Spero che il ministro Franceschini, che tanti meriti ha avuto, si rimetta al lavoro seriamente nel ministero, riassumendo lo spirito riformistico e l’apertura del primo mandato e facendo scelte in conseguenza. Anche una persona non all’altezza potrebbe al limite fare del bene, ma se opportunamente guidata. Ma soprattutto a Pompei serve una visione, che non è far di tutto un poco, per moltiplicare le inaugurazioni e compiacere alla burocrazia centrale, ma attuare quel lavoro paziente e lungimirante di conoscenza, tutela e valorizzazione culturale, che attui finalmente un programma serio e non di mera immagine all’acqua fresca, magari anche con bei concerti, di cui abbiamo schiere d’impreparati ma zelantissimi propugnatori. Una valorizzazione da parte d’insipienti, che non hanno i titoli specifici — come l’attuazione e l’edizione di scavi e di analisi di monumenti metodologicamente soddisfacenti — è un danno recato al patrimonio.

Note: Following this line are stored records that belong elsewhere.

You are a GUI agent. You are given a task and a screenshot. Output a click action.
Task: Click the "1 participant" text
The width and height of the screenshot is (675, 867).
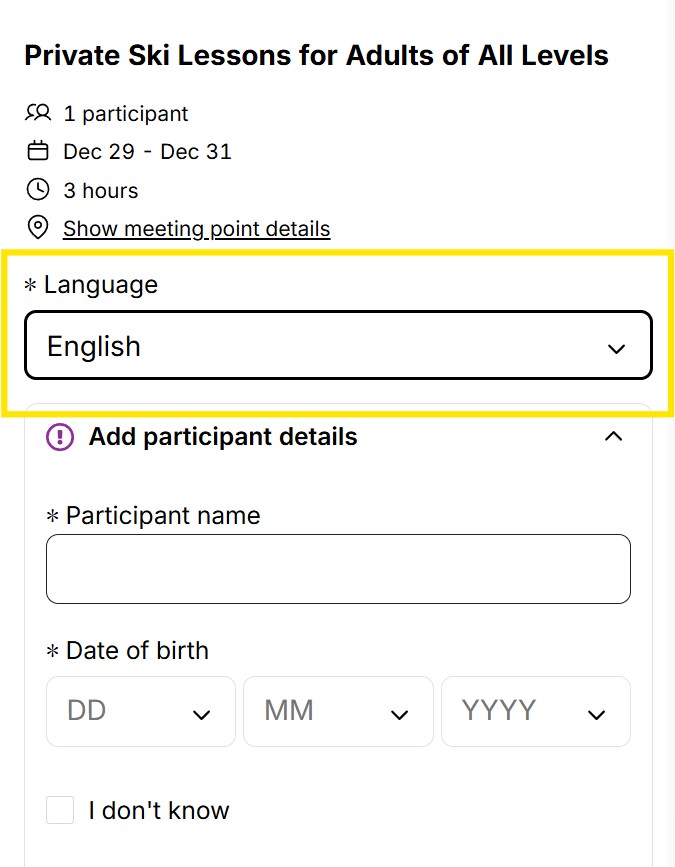pos(126,113)
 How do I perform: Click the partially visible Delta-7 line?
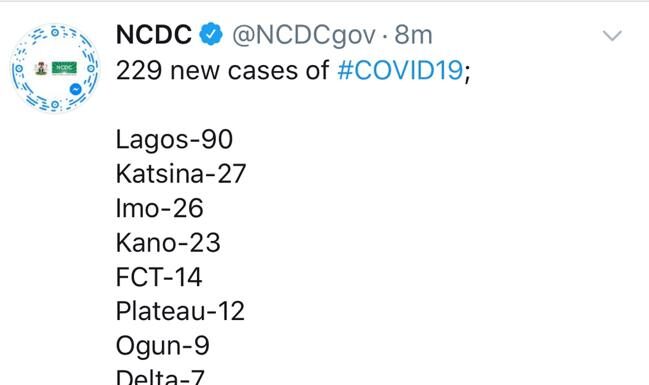click(x=160, y=377)
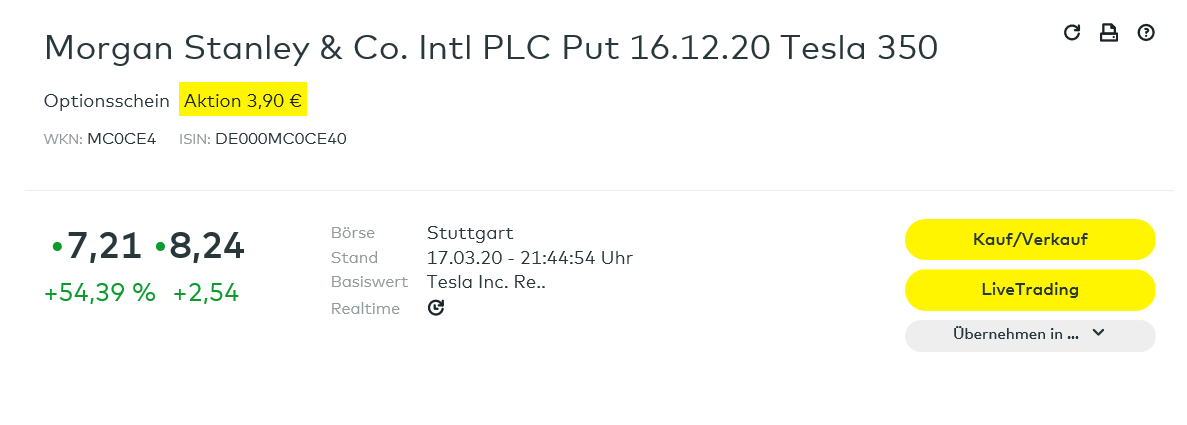Click the print icon

[x=1108, y=33]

Come se la valorizzazione non fosse l’ultimo e decisivo fiore, che deve sorgere da un humus culturale serio e civile e non solo mediaticamente sensazionalista.

Non scrivo ciò per mettere in difficoltà un ministro tra i migliori che abbiamo avuto, ma devo ammettere che da ultimo mi ha fortemente deluso. La mia è una critica severa, ma che faccio con spirito esclusivamente costruttivo. Il populismo è la grande tentazione del momento, che seduce non solamente i populisti dichiarati e che rischia d’insinuarsi anche nella politica più tradizionale. L’Italia di fronte al Globo merita ben altro: la competenza severa e la comunicazione calda di qualcosa di nuovo da dire. Nulla a Pompei di tutto ciò!